Wolf cited surges in states like Louisiana, and a desire to slow a similar surge in Pennsylvania, as reasons for the mandate.

“The reality that we are living in now is extremely different than it was just one month ago,” acting Pennsylvania Secretary of Health Alison Beam said. “Pennsylvania, along with the rest of the nation, is seeing steep increases in cases, hospitalizations and deaths due to COVID-19.”

Beam added that the number of cases among Pennsylvanians aged 0 – 17 “rose by 277 percent between mid-July and Aug. 28.”

“We’re seeing evidence that students in schools where masks are optional are suffering the consequences of not following the public recommendations from the CDC,” Beam said. “Here in Pennsylvania, since schools reopened, more than 5,000 students have tested positive.”

The announcement will provide the first test to the Governor’s ability to issue such mandates following the statewide referendum limiting Wolf’s authority that was overwhelmingly approved by voters in May.

Wolf said the order comes from the DOH under a law that has been in place since the 1920s, and not from an emergency declaration. He said he does not expect the general assembly to try to overturn the order.

“We know there will be objection to this action,” Beam said. “We are asking folks to keep this in perspective. Last year, when there was this level of community transmission our students were learning virtually.”

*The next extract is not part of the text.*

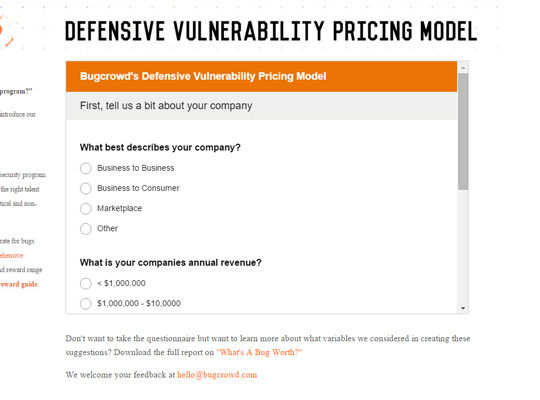Viewport: 540px width, 400px height.
Task: Click the scrollbar down arrow in the form
Action: coord(463,308)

Wolf refused to elaborate when pressed for what the specific penalties would be for individuals or districts who don’t comply with the order. Instead, he said the penalty to districts would come from parental displeasure with a lack of enforcement and the penalty to individuals would be a return to remote learning and cancelation of school activities.

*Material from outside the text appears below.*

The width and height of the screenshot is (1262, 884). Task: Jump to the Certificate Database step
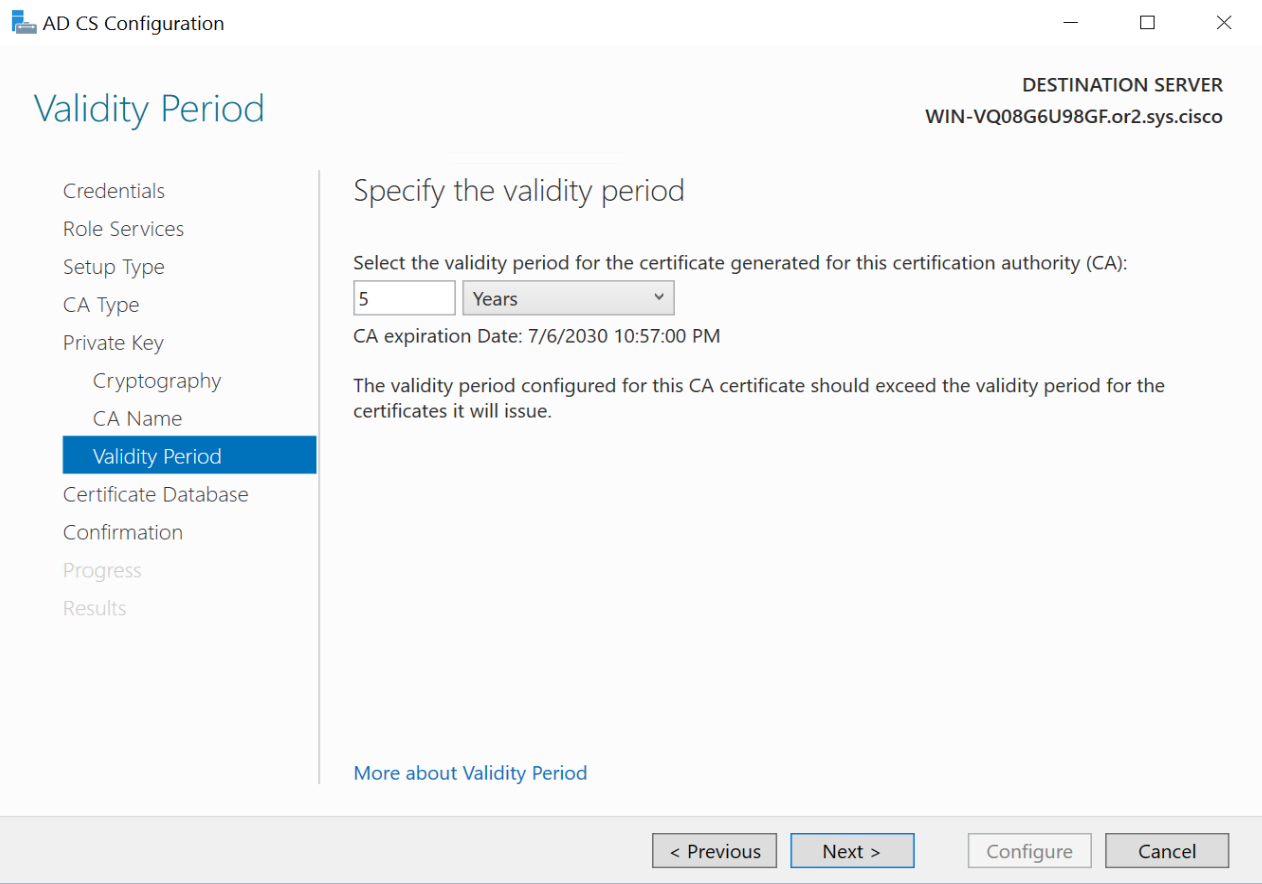point(155,495)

“The real penalty is going to be imposed by parents upset with school districts for not doing right by their children,” Wolf said. “And in the end, what we all want is what they want and that is to keep kids in school and keep sports being played. Those are things we can’t do if we don’t do something like this.”

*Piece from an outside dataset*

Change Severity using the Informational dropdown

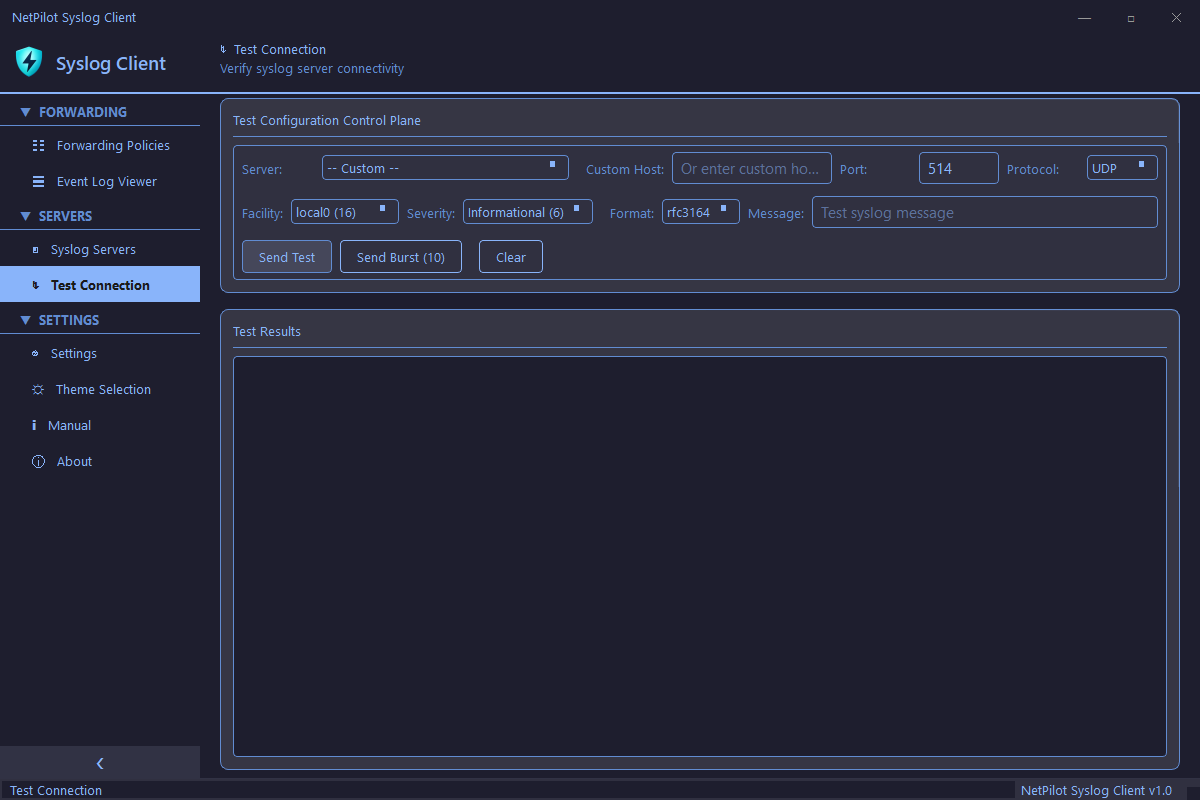[x=527, y=211]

“We are already seeing a number of schools across the nation already beginning to close due to COVID-19,” PA Secretary of Education Noe Ortega added. “I can’t stress this enough, it is our duty to do everything possible to minimize the transmission of COVID-19 in our schools.”

The order comes as the state’s average confirmed daily infections has increased 20 percent over early July totals (now at 3,200 per day). According to the PA Department of Health’s daily COVID update, more than 1,800 patients are hospitalized across the state with 474 in the ICU and 276 on ventilators.

Warren County reported 17 COVID-related hospitalizations as of noon on Aug. 31. None were in the ICU or on a ventilator.

The order came on the first day of school for Warren County School District students. The WCSD Board of Directors had previously voted to make masks optional in the classroom but required on school buses and vans under a standing federal mandate.

During Monday’s special board meeting, the board decided that students who violated the mask order on buses would receive warnings.

“School districts will be in charge of making sure students come to school in masks,” Wolf said.